First things first - never, ever compute inverse of A. That is never sparse except when A is a diagonal matrix. Try it for a simple tridiagonal matrix. That line on its own kills your code - memory-wise and performance-wise. And computing the inverse is numerically less accurate than other methods.
Generally, \ should work for you fine. MATLAB does recognize that your matrix is sparse and executes sparse factorization. If you give a matrix B as the right-hand side, the performance is much better than if you only solve one system of equations with a b vector. So you do that correctly. The only other technical thing you could try here is to explicitly call lu, chol, or ldl, depending on the matrix you have, and perform backward/forward substitution yourself. Maybe you save some time there.
The fact is that the methods to solve linear systems of equations, especially sparse systems, strongly depend on the problem. But in almost any (sparse) case I imagine, factorization of a 15k system should only take a fraction of a second. That is not a large system nowadays. If your code is slow, this probably means that your factor is not that sparse sparse anymore. You need to make sure that your matrix is properly reordered to minimize the fill (added non-zero entries) during sparse factorization. That is the crucial step. Have a look at this page for some tests and explanations on how to reorder your system. And have a brief look at example reorderings at this SO thread.
Since you can answer yourself which of the two is faster, I'll try yo suggest the next options.
Solve it using a GPU. Plenty of details can be found online, including this SO post, a matlab benchmarking of A/b, etc.
Additionally, there's the MATLAB add-on of LAMG (Lean Algebraic Multigrid). LAMG is a fast graph Laplacian solver. It can solve Ax=b in O(m) time and storage.
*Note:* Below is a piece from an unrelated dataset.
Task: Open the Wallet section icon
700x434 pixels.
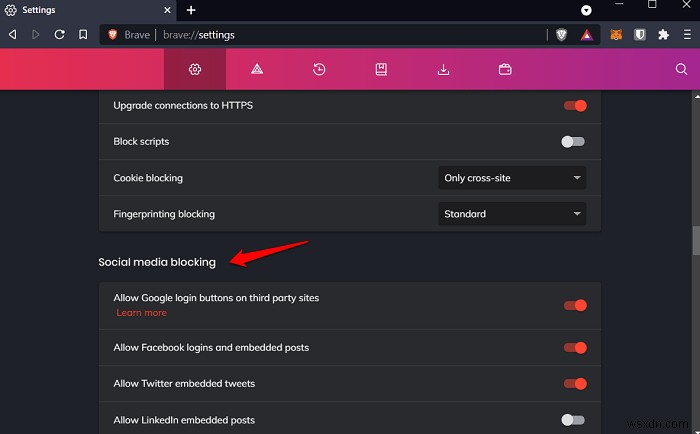Action: click(x=505, y=69)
If your matrix A is symmetric positive definite, then here's what you can do to solve the system efficiently and stably:
First, compute the cholesky decomposition, A=L*L'. Since you have a sparse matrix, and you want to exploit it to accelerate the inversion, you should not apply chol directly, which would destroy the sparsity pattern. Instead, use one of the reordering method described here.
Then, solve the system by X = L'\(L\B)
Finally, if are not dealing with potential complex values, then you can replace all the L' by L.', which gives a bit further acceleration because it's just trying to transpose instead of computing the complex conjugate.
Another alternative would be the preconditioned conjugate gradient method, pcg in Matlab. This one is very popular in practice, because you can trade off speed for accuracy, i.e. give it less number of iterations, and it will give you a (usually pretty good) approximate solution. You also never need to store the matrix A explicitly, but just be able to compute matrix-vector product with A, if your matrix doesn't fit into memory.
If this takes forever to solve in your tests, you are probably going into virtual memory for the solve. A 15k square (full) matrix will require 1.8 gigabytes of RAM to store in memory.
>> 15000^2*8
ans =
1.8e+09
You will need some serious RAM to solve this, as well as the 64 bit version of MATLAB. NO factorization will help you unless you have enough RAM to solve the problem.
If your matrix is truly sparse, then are you using MATLAB's sparse form to store it? If not, then MATLAB does NOT know the matrix is sparse, and does not use a sparse factorization.
How sparse is A? Many people think that a matrix that is half full of zeros is "sparse". That would be a waste of time. On a matrix that size, you need something that is well over 99% zeros to truly gain from a sparse factorization of the matrix. This is because of fill-in. The resulting factorized matrix is almost always nearly full otherwise.
If you CANNOT get more RAM (RAM is cheeeeeeeeep you know, certainly once you consider the time you have wasted trying to solve this) then you will need to try an iterative solver. Since these tools do not factorize your matrix, if it is truly sparse, then they will not go into virtual memory. This is a HUGE savings.
Since iterative tools often require a preconditioner to work as well as possible, it can take some study to find the best preconditioner.